Monday, February 15, 2010

Fashion as Law

by Diana Vassar


The fashion magazine has become something of a fashion rule book but there are times that fashion reaches across all people, acting as an aesthetic law.



Importantly a law is something to which all must answer. The law is the highest system for all people. As a system of "good taste" and Western aesthetics, fashion sometimes acts as a law for all. However within particular cultures or subcultures fashion is really a system of rules, smaller codes than law that only exist within the system. A rule means nothing outside the subculture.



Agnes Brooks Young, “Fashion Has Its Laws”
Agnes Brooks Young (1898-1974) was an author of both novels and literature on fashion and costuming. She was born and raised in Cleveland, where she graduated from Cleveland School of Art before continuing education at The School of Arts and Design at Columbia University in New York City and later at l’Ecole Francais in Paris. In her post-graduate years she returned to Cleveland and became the costume director at the Cleveland Play House. During her tenure as a professor at Case Western Reserve (1930-1932) and a few years following, she published her work on fashion,Stage Costuming and Recurring Cycles of Fashion, 1760-1937. The essay, “Fashion Has Its Laws,” is an excerpt from Recurring Cycles of Fashion, 1760-1937, published in 1937.

It is important to review the historical context of Young’s book, considering that fashion is often directly correlated to social history. After reading the excerpt, I was particularly struck by the difference between 1895 and 1910 in Young’s sketches of style silhouettes. I researched the historical events during this time period in hopes to shed light on the apparent drastic change in fashion.

1895-1910: America experienced the largest wave of European immigration. 1890 marked the beginning of Progressivism and issues resulting from modernization (muckraking, environmentalism, and social justice). In 1908, Ford introduced the Model T and the assembly, thus beginning the second wave of industry.

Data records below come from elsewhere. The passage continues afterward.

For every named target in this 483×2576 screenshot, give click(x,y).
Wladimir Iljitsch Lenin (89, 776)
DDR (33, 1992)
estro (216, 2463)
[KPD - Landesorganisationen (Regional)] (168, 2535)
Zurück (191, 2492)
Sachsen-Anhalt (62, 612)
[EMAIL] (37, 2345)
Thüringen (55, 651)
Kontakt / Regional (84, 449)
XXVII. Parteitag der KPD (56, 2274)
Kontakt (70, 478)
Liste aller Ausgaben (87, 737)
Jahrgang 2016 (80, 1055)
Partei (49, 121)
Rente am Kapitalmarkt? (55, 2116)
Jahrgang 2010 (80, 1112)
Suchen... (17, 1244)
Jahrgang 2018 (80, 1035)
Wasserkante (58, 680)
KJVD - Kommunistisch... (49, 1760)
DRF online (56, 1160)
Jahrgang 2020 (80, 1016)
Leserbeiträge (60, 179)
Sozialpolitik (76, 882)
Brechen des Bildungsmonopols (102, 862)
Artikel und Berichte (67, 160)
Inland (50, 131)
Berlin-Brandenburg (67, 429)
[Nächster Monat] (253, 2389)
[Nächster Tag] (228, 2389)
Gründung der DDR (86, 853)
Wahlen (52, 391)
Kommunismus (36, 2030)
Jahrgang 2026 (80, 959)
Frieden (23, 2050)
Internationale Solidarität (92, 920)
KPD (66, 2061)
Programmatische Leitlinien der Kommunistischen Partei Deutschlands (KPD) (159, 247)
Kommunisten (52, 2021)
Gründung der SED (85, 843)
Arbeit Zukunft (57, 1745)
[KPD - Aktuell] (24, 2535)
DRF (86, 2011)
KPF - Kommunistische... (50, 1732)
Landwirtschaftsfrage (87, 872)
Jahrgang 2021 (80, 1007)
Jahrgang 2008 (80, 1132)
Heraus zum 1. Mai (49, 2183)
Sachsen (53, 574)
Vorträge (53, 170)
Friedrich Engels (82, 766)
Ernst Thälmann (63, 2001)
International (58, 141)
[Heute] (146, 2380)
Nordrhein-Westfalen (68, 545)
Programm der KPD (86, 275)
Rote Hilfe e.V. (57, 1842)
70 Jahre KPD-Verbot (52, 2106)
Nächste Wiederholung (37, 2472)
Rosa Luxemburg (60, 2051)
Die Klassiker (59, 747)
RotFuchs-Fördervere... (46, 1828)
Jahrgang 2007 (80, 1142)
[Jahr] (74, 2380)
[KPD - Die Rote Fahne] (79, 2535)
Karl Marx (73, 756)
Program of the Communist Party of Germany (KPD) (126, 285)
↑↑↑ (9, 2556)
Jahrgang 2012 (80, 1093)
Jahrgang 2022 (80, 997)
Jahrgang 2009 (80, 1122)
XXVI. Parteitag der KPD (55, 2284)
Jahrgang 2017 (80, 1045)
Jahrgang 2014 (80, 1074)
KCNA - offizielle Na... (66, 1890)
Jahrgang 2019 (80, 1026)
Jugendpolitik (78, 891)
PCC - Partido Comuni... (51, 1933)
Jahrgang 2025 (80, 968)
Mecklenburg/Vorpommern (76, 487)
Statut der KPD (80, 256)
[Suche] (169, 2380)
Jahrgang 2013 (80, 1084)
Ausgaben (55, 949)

Products were mass-produced and people began culminating large amounts of “stuff,” including clothes. Closets began to grow. With new accessibility to variety comes a “craving for novelty”.


The title of this excerpt from Agnes Brooks Young’s book, Recurring Cycles of Fashion, 1760-1937, explicitly states the excerpt’s premise: “Fashion Has Its Laws.” According to Young, fashion is and must always be changing; however, contrary to “universally accepted beliefs,” these changes are not fickle and spontaneous. In other words, fashion is not “lawless,” but rather a process of slow and continuous modifications on a central type.

Young begins her argument, that fashion has laws, by refuting the counter-argument, that fashion is lawless. She contends that studies supporting fashion’s lawlessness are at fault because they focus primarily on the outliers of fashion, the most elaborate costumes worn by a select few, and neglect to recognize the trends, the typical fashions worn by most. Comparable to the economic market, fashion has trends and often works in cycles. These trends are more revealing than selected individual items since these individual items are very often exceptions to the “rule”. By studying the typical annual fashions between 1760 and 1937, Young identified the trends and discovered that these trends were widely indicated by the contour of European and American women’s skirts.


The central types of skirts fit into three categories: back-fullness, tubular, and bell-shaped. Young found that each category dominated for a total of approximately thirty non-consecutive years across the 178-year period and therefore concludes that fashion trends are not only continuous but also cyclical. Over the course of time, small changes in garments add up to produce larger changes. As seen in Ulrich Lehmann’s essay, “Benjamin and the Revolution of Fashion in Modernity,” the fashion product contains a history in each of its pieces and in each of its folds. It is only natural then for the culmination of changes to reveal a final return to a previous dominant style.

Variations visible today


If fashion has laws, then the real question is: who dictates these laws? By definition, a law is a “rule of conduct imposed by an authority.” According to Young, the fashion laws are determined by the world and its acceptance of the styles displayed by the “fashion dictators in Paris.” These “fashion dictators,” or Paris designers, do not wield enough power to determine what will be fashionable – that power lies in the hands of the people. If the world does not accept what these designers propose, then the propositions become outliers to the trend and are eventually forgotten.

While intellectuals before her time neglected to recognize the popular trends, Young seems to focus too much on the center and, as a result, neglects the branches of fashion that stem from the norm. This creates a strong argument, but an argument nonetheless that is clearly more relevant to the 1930s than it is today. Put in context today, her argument is not withstanding. The art of fashion has grown immensely throughout history – most obviously in the fact that women no longer wear only skirts. I am not a fashion expert, but I cannot imagine it to be possible to centralize “the” fashion trend into one central vein given the endless number of styles throughout the world today.